- Your goal
Restate word for word only the lines from the one with "This screenshot has width=640, height=480." through the end of the records; no pictures belong in the copy.

╭─ Data excerpts

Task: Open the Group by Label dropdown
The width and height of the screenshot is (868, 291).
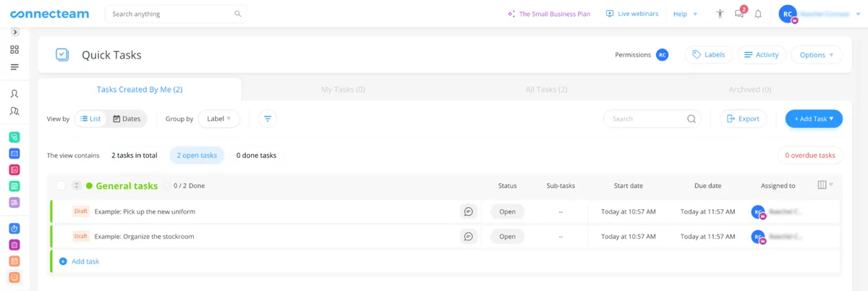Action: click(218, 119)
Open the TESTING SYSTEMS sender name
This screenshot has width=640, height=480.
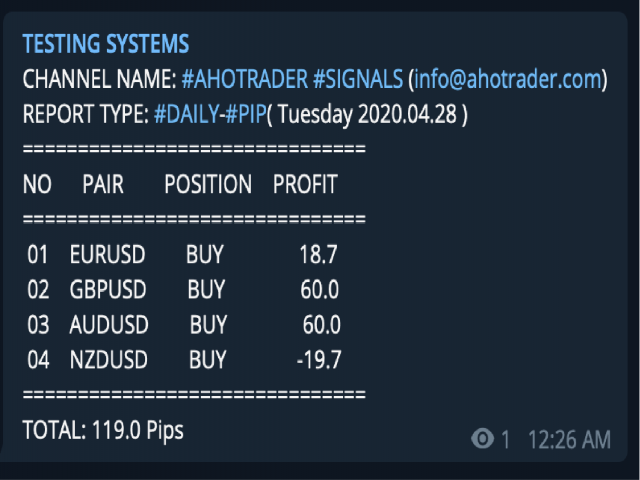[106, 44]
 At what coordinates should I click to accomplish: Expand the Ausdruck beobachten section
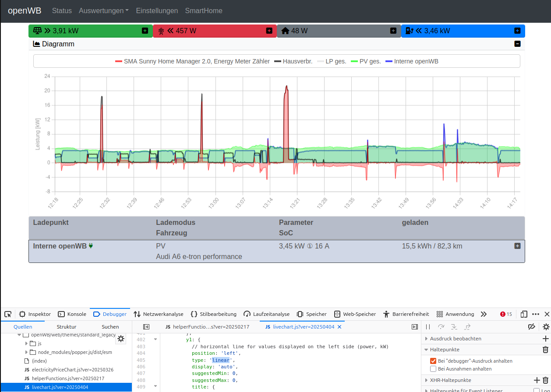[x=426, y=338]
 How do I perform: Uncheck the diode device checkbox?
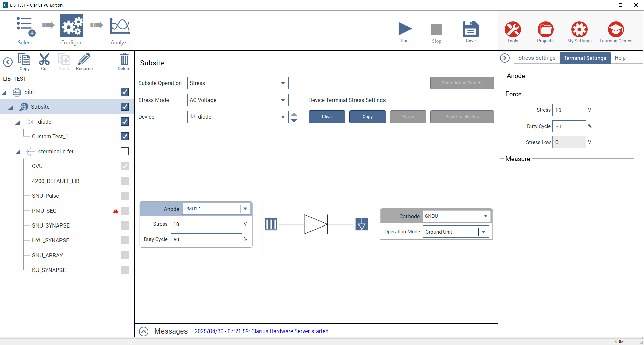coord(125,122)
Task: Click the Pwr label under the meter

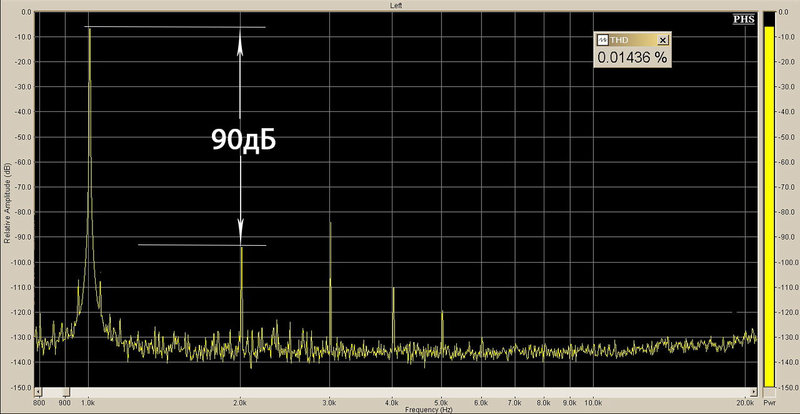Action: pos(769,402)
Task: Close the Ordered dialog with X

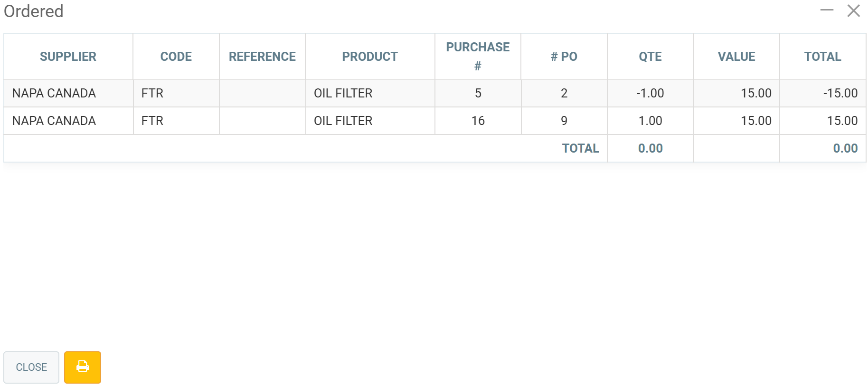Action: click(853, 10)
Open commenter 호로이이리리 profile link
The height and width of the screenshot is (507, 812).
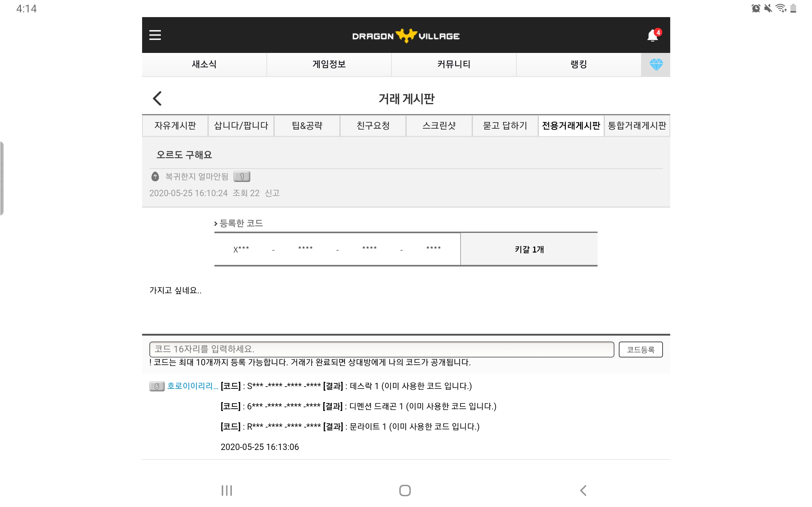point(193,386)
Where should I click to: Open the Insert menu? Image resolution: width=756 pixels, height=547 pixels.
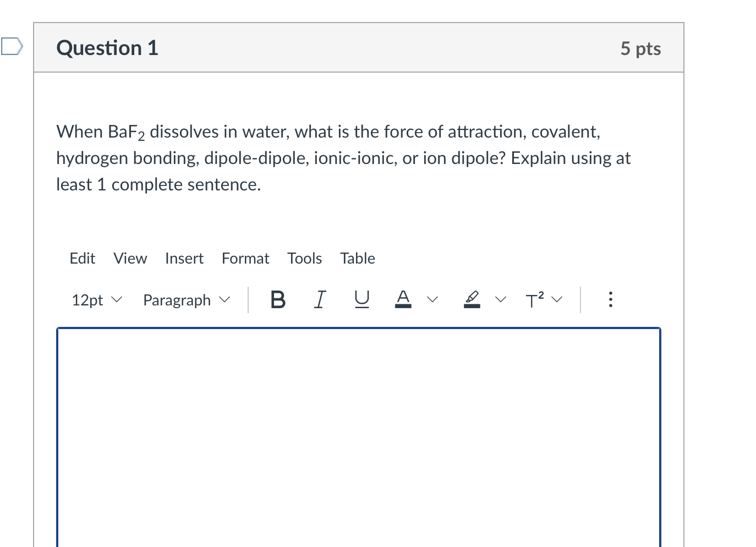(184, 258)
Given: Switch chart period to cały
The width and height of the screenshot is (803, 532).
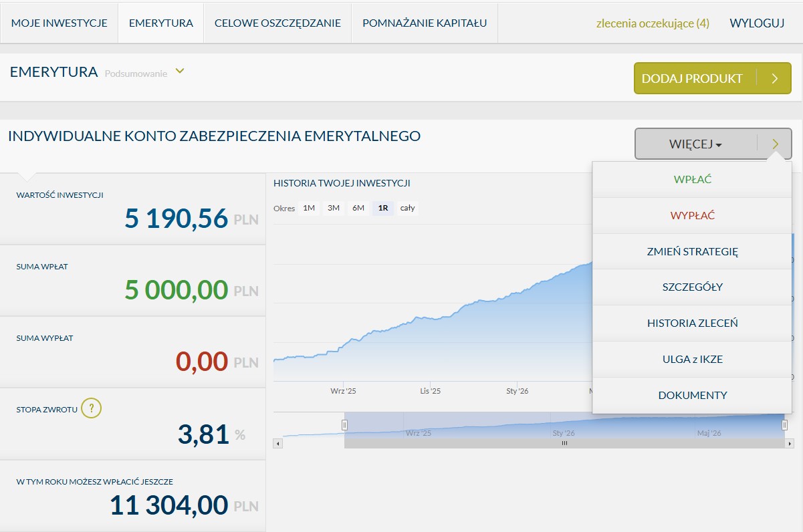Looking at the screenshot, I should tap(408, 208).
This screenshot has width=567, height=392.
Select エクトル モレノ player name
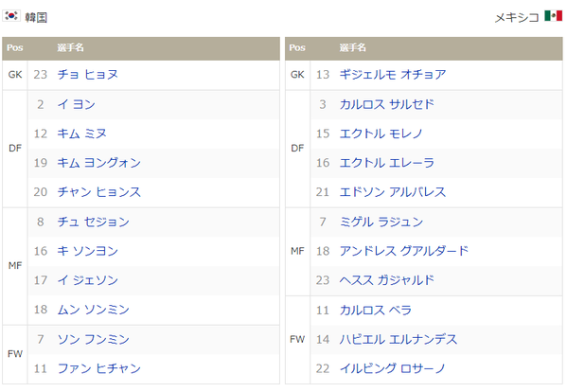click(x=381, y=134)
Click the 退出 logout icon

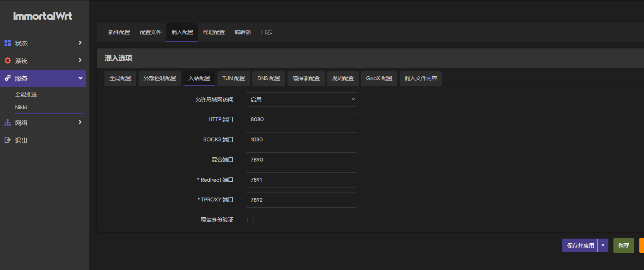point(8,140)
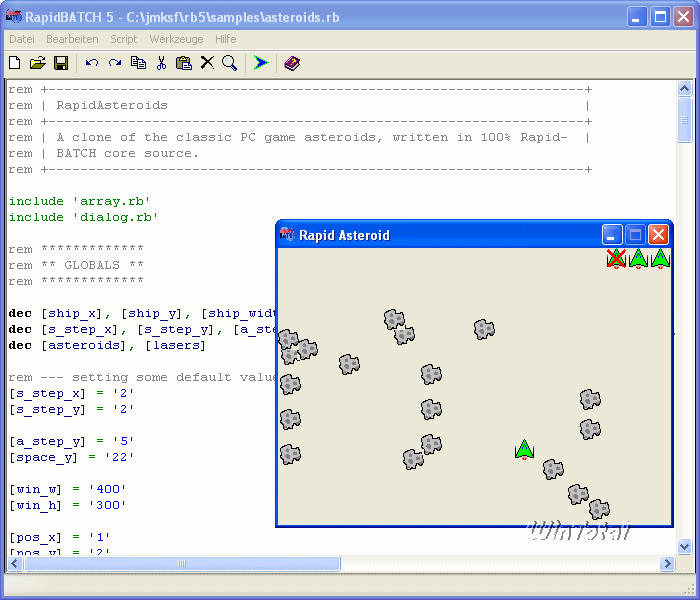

╰─

- Finished exercise
This screenshot has width=640, height=480.
[106, 44]
 At what coordinates should I click to accomplish: Expand the Ausdruck beobachten section
[x=426, y=338]
 How do I perform: Uncheck the diode device checkbox?
coord(125,122)
Task: Click the Pwr label under the meter

Action: pos(769,402)
Task: Close the Ordered dialog with X

Action: click(853, 10)
Open commenter 호로이이리리 profile link
The height and width of the screenshot is (507, 812).
point(193,386)
Where should I click to: Open the Insert menu? Image resolution: width=756 pixels, height=547 pixels.
(184, 258)
Given: Switch chart period to cały
The width and height of the screenshot is (803, 532).
Looking at the screenshot, I should tap(408, 208).
This screenshot has width=567, height=392.
Select エクトル モレノ player name
click(x=381, y=134)
Click the 退出 logout icon

point(8,140)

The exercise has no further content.